Lone Star Is Said to Exceed Target With $5.5 Billion for Real Estate Fund

Lone Star Funds, the investment firm run by John Grayken, raised $5.5 billion for a fund to buy commercial-property assets as real estate values recover, according to a person with knowledge of the situation.

Lone Star Real Estate Fund II exceeded its target of $4 billion after attracting investors in recent months, said the person, who asked not to be named because the fund’s closing hasn’t been made public.

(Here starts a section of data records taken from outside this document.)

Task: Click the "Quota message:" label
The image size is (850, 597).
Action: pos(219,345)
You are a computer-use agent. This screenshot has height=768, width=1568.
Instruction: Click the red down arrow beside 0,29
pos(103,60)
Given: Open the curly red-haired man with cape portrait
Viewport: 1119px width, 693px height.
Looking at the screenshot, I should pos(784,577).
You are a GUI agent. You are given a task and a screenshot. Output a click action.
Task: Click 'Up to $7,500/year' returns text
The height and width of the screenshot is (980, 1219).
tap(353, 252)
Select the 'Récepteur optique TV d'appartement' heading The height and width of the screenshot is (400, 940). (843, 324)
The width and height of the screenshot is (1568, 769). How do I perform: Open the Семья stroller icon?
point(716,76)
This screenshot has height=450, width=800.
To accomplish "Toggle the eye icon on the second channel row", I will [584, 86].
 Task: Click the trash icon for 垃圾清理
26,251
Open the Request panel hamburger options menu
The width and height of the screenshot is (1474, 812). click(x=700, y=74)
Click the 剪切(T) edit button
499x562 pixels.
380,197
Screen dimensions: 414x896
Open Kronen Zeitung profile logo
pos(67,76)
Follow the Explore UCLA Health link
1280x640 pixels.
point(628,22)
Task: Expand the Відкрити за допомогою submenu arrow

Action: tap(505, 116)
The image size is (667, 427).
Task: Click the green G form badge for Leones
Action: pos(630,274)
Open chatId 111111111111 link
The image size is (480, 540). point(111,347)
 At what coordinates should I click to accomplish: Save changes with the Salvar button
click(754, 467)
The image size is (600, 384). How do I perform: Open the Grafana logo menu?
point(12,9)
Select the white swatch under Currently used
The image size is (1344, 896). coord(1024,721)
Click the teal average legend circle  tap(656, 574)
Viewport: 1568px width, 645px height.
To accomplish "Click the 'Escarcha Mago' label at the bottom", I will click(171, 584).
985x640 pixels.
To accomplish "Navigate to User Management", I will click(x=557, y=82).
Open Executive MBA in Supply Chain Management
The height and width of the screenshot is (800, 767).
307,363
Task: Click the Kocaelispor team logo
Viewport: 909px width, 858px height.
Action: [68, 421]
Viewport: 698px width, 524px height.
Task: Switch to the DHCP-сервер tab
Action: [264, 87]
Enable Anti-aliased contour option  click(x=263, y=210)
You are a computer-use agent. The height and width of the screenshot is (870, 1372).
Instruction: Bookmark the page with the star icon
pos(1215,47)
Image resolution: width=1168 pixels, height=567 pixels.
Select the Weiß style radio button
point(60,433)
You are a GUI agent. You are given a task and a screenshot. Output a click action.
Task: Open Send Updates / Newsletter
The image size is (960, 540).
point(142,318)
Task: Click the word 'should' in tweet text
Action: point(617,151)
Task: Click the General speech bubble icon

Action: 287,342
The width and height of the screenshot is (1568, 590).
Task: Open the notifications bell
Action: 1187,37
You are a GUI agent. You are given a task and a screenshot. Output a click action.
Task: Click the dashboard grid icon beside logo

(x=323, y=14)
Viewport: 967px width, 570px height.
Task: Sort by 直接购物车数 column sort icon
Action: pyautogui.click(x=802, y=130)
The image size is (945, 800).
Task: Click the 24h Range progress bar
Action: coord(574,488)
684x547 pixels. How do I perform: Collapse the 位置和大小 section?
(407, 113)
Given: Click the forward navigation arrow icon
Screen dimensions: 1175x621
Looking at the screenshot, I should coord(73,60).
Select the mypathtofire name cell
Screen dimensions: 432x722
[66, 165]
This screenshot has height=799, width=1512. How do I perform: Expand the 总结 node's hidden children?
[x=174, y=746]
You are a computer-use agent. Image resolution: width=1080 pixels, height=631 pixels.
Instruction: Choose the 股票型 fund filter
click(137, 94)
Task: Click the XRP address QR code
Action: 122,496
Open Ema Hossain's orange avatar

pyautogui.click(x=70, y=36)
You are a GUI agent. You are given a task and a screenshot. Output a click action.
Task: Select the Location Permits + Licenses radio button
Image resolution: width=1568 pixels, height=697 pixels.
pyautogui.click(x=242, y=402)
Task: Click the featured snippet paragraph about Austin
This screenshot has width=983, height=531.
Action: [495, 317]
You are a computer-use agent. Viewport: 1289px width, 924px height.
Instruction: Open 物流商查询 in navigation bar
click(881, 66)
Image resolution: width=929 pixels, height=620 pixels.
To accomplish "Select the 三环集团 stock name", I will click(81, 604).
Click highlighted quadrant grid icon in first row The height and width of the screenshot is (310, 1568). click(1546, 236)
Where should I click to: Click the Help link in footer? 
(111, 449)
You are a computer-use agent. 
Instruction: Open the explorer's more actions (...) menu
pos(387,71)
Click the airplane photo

Commercial-property values climbed 3 percent in May from the previous month, according to Green Street Advisors Inc., a research firm in Newport Beach, California. Investors with Lone Star included New Jersey’s state pension, which last month agreed to put in $400 million.

“It was cleared at the May 19th meeting” of New Jersey’s investment council, which oversees state pension investments, said Andrew Pratt, a spokesman for New Jersey’s Treasury Department in Trenton.

Jed Repko, a spokesman for Dallas-based Lone Star, declined to comment on the fund raising, which was reported yesterday on the website of Private Equity Real Estate.

The New Jersey investment comprised $100 million in Fund II and $300 million in a separate fund called Lone Star Fund VII that will buy residential loan pools, securitized home mortgages and stakes in property lenders.

Lone Star is still marketing Fund VII, according to the person familiar with the fund raising. The company in November asked investors for six more months, until May 31, to raise the two funds as it sought to acquire troubled U.S. property loans from banks.

Lone Star originally sought to raise as much as $20 billion for the funds. It cut that target in February 2010 as institutions shunned real estate after the global credit crisis and banks were slow to sell troubled loans.